JaVerT 2.0 Linked-List Bugs¶
In order to reproduce the linked-list bugs reported by JaVerT 2.0, execute:
./testCosette.sh Examples/Cosette/Buckets/linkedlist/bug/linkedlist_bug_1.js
./testCosette.sh Examples/Cosette/Buckets/linkedlist/bug/linkedlist_bug_2.js
./testCosette.sh Examples/Cosette/Buckets/linkedlist/bug/linkedlist_bug_3.js
All of the bugs are causes by the library treating non-integer indexing incorrectly; we explain the bug found by the first test in detail, the remaining two are analogous. For the first test, the failing model is as follows:
Assert failed with argument
((((#x3 == 0) /\ (#x2 == #x1)) \/
((#x3 == 1) /\ (#x2 == #x2))) \/
(((! (#x3 == 0)) /\ (! (#x3 == 1))) /\ (#x2 == undefined))).
Failing Model:
[ (#x2: 4), (#x3: 0.5), (#x1: 3) ]
The code of the test is as follows:
var list = new buckets.LinkedList()
var x1 = symb_number(x1);
var x2 = symb_number(x2);
var x3 = symb_number(x3);
list.add(x1)

Given information
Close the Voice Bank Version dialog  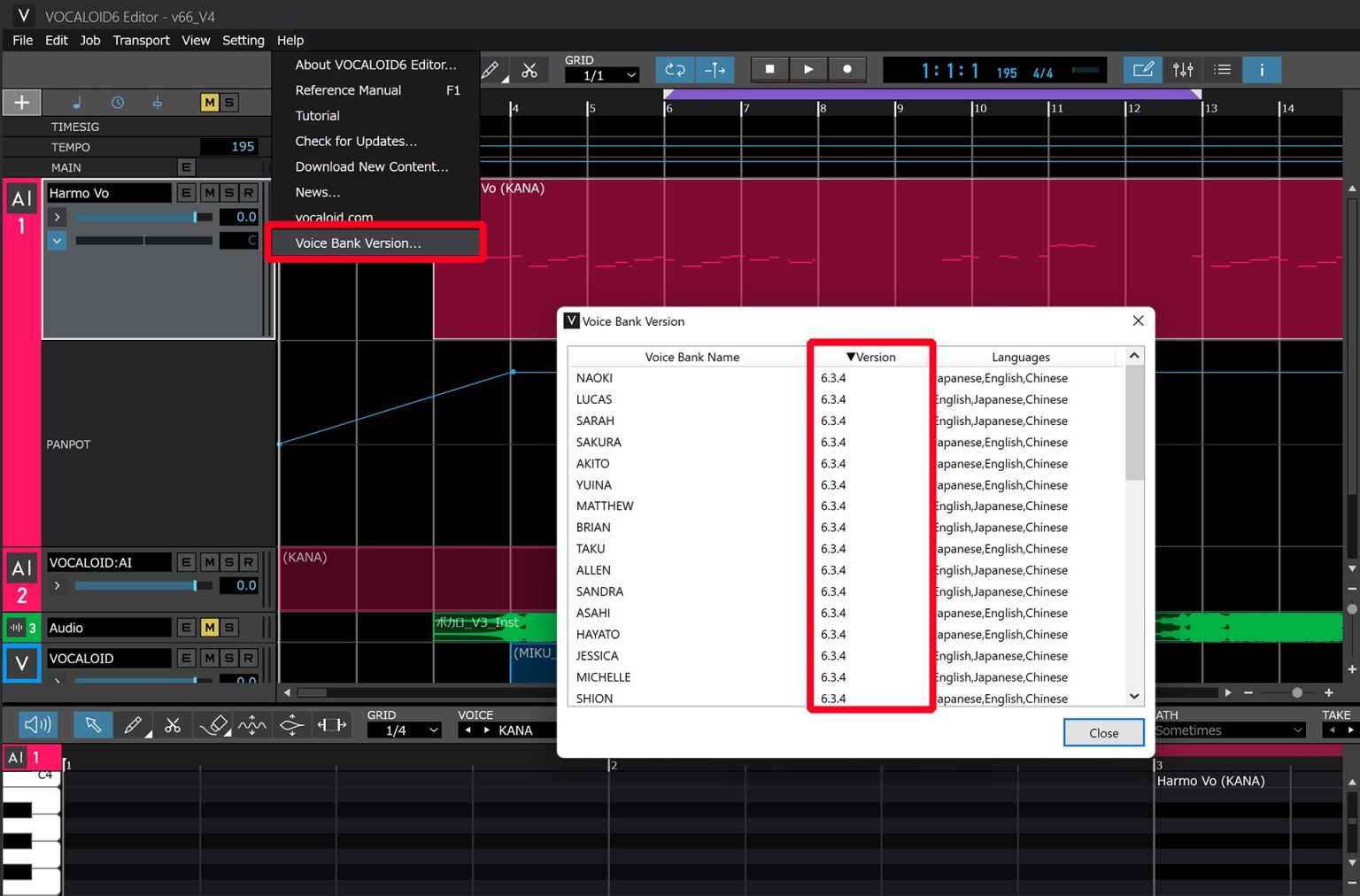pyautogui.click(x=1103, y=732)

Directions
Could you continue the JaVerT 2.0 linked-list bug text from the point where it stops?

Response below
list.add(x2)
var res = list.elementAtIndex(x3);
Assert( (((x3 = 0) and (res = x1)) or
((x3 = 1) and (res = x2))) or
(((not (x3 = 0)) and (not (x3 = 1))) and (res = undefined)) );
The test inserts two symbolic numbers, x1
and x2
, into an empty linked list, and then indexes the list with a third symbolic number, x3
. The expected outcome is that: if x3 = 0
, the indexing returns x1
; if x3 = 1
, the indexing returns x2
; and, otherwise, the indexing returns undefined
. The failing model, however, says that if x3 = 0.5
, the indexing will also return x2
.